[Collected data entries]
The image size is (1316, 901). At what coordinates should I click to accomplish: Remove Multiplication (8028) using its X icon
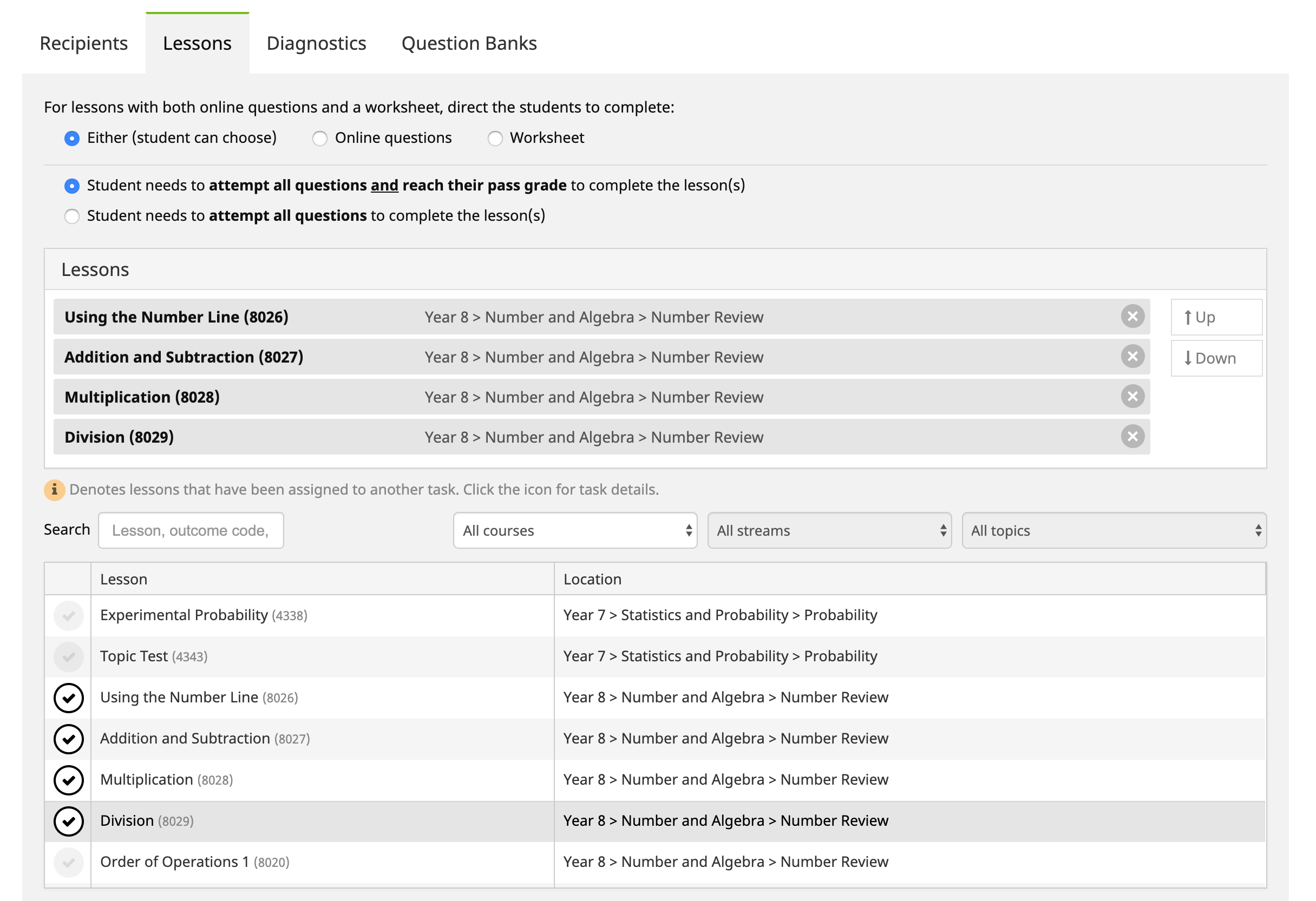click(x=1132, y=397)
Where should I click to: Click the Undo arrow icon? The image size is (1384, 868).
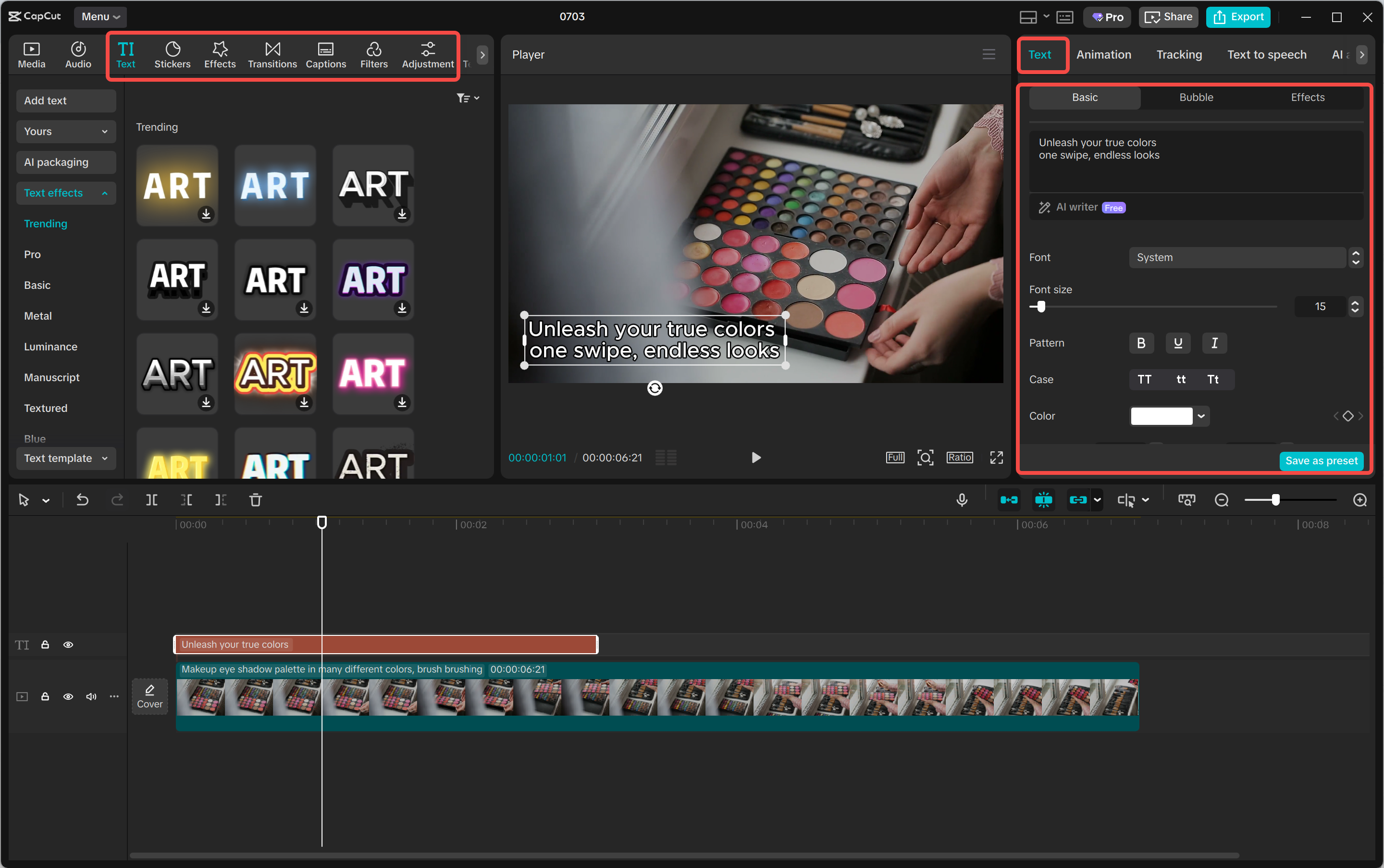pos(83,500)
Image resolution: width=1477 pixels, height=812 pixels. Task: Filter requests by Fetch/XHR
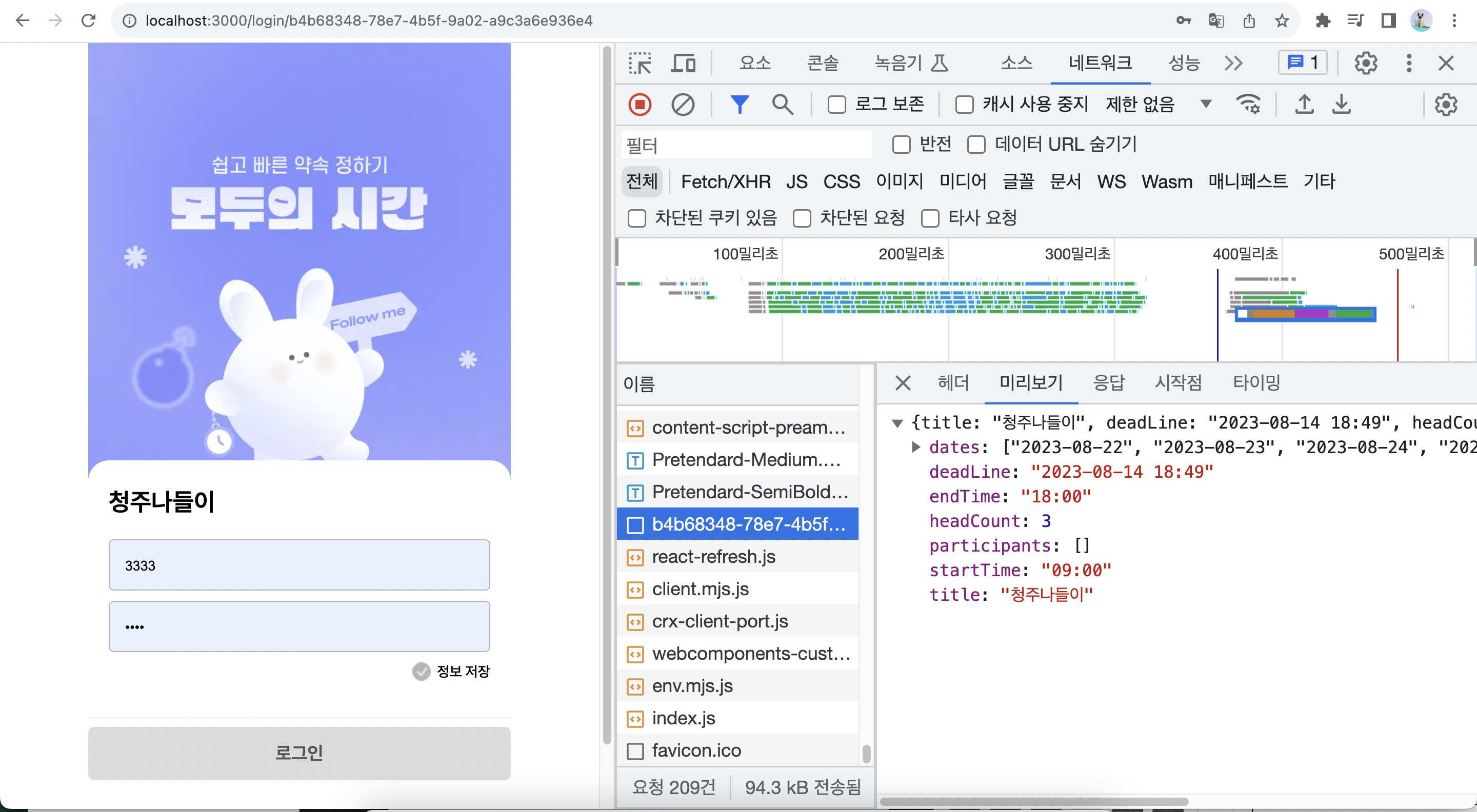725,182
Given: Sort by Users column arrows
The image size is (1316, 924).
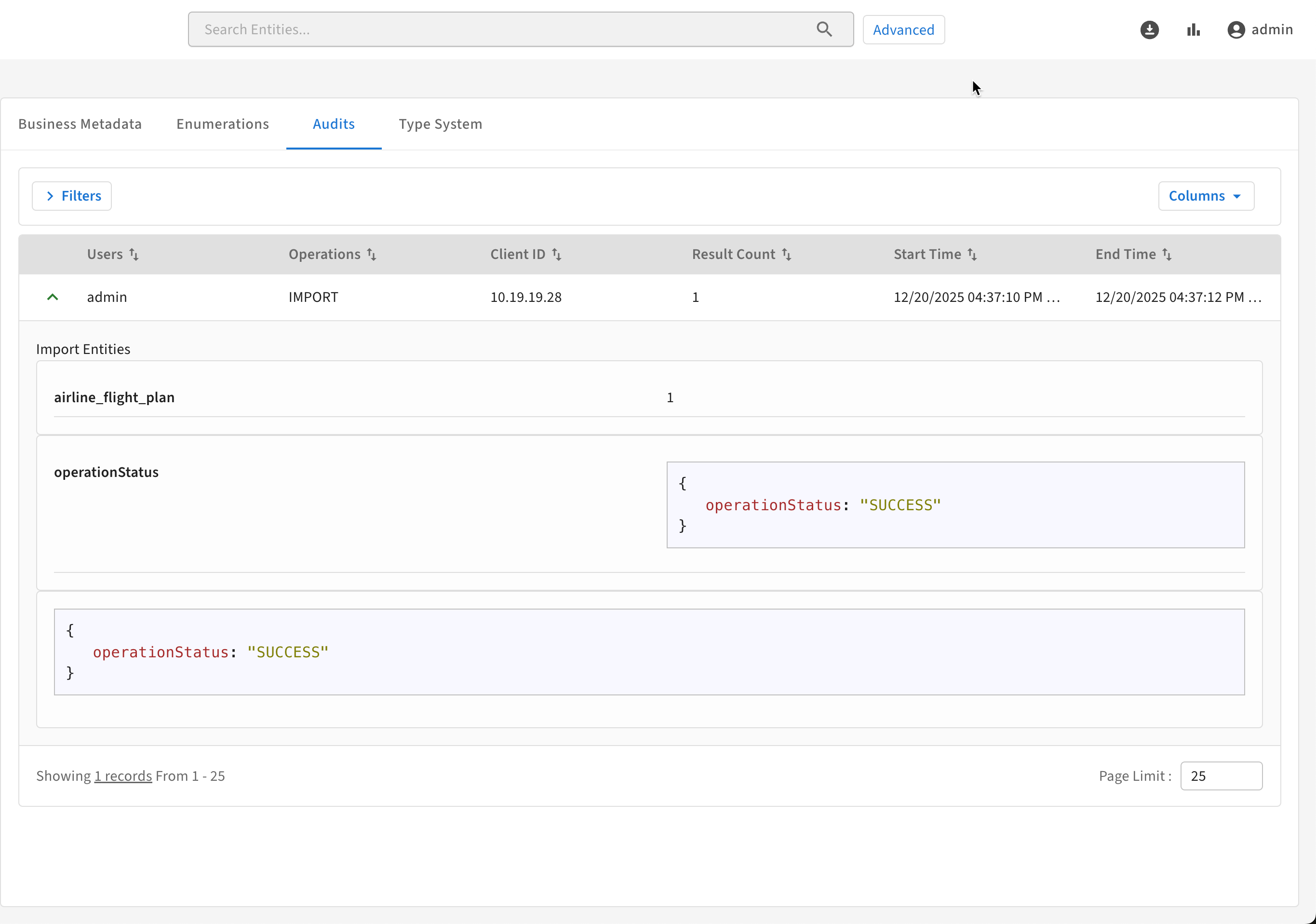Looking at the screenshot, I should pyautogui.click(x=134, y=254).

**ABOUT THIS EXERCISE**
Any pictures above are to be left out. Retype the rest of the records exactly.

**EXERCISE RESULT**
The image size is (1316, 901). At what coordinates should I click to accomplish: Remove Multiplication (8028) using its X icon
click(x=1132, y=397)
Where should I click to: Click the Undo arrow icon? The image size is (1384, 868).
pos(83,500)
Image resolution: width=1477 pixels, height=812 pixels. Task: Filter requests by Fetch/XHR
725,182
Given: Sort by Users column arrows
The image size is (1316, 924).
Looking at the screenshot, I should pyautogui.click(x=134, y=254).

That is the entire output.